3) OS X’s compiler and linker default to emitting 64-bit code (at least on 10.6 and later). Accordingly, when linking 32-bit code with gcc, use ‘-m32’.
So building a simple assembly program on OS X means doing something like:
nasm –prefix _ -f macho -o program.o program.asm
gcc -m32 -o program program.o
4) The stack on OS X is 16-byte aligned, and that’s how you need to keep it. Bad things happen when the stack gets misaligned. What this means in practice is that when you enter or exit a function, you may need to do extra work. In particular, keep in mind that the call instruction always adds 4 bytes to the stack pointer.
Consider this example:
SECTION .data
SECTION .text
global main
global putcmain:
push ebp
mov eax, ‘A’
push eax
call putc
…
When we enter at main, the stack is 16-byte aligned, meaning esp % 16 = 0. The first push subtracts 4 from esp, so esp % 16 = 12. The second push does the same thing, making esp % 16 = 8. Finally the call instruction automagically pushes the return address onto the stack, so esp is decrement by 4 again, and esp%16 becomes 4, at which point putc executes.

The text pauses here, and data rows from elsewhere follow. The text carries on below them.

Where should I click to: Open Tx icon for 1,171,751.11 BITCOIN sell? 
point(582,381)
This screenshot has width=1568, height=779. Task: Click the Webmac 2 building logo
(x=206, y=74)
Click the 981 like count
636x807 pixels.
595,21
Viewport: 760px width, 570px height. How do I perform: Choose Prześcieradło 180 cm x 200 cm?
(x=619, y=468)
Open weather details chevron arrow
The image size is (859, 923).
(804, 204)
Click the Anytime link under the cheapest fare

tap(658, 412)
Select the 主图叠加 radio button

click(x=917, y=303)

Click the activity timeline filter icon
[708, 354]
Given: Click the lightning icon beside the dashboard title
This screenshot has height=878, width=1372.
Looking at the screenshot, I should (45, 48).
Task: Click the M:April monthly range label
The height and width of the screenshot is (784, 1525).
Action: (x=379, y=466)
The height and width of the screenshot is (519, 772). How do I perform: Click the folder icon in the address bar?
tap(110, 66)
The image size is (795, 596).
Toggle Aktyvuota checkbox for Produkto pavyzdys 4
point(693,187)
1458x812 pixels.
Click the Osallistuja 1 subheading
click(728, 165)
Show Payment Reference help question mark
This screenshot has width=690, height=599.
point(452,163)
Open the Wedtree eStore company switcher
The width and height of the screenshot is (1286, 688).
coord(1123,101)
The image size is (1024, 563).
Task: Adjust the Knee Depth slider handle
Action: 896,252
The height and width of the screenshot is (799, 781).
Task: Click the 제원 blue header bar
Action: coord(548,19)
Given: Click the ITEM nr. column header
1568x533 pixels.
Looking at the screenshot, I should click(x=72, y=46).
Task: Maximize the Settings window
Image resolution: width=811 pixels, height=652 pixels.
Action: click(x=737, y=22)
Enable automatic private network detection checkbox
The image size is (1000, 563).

Thus when putc executes, the stack is no longer 16-byte aligned and this almost invariably results in a segmentation fault.
The fix is not very complicated. We need to subtract 4 more from esp, before the call instruction, so that it will be 16-byte aligned once the call instruction executes. Then after returning to main, we of course need to add 4 to esp as part of our cleanup.
The essential trick is to remember that call always pushes 4-bytes onto the stack, so to get a 16-byte aligned stack once call executes, esp%16 must be equal to 4 before the call instruction.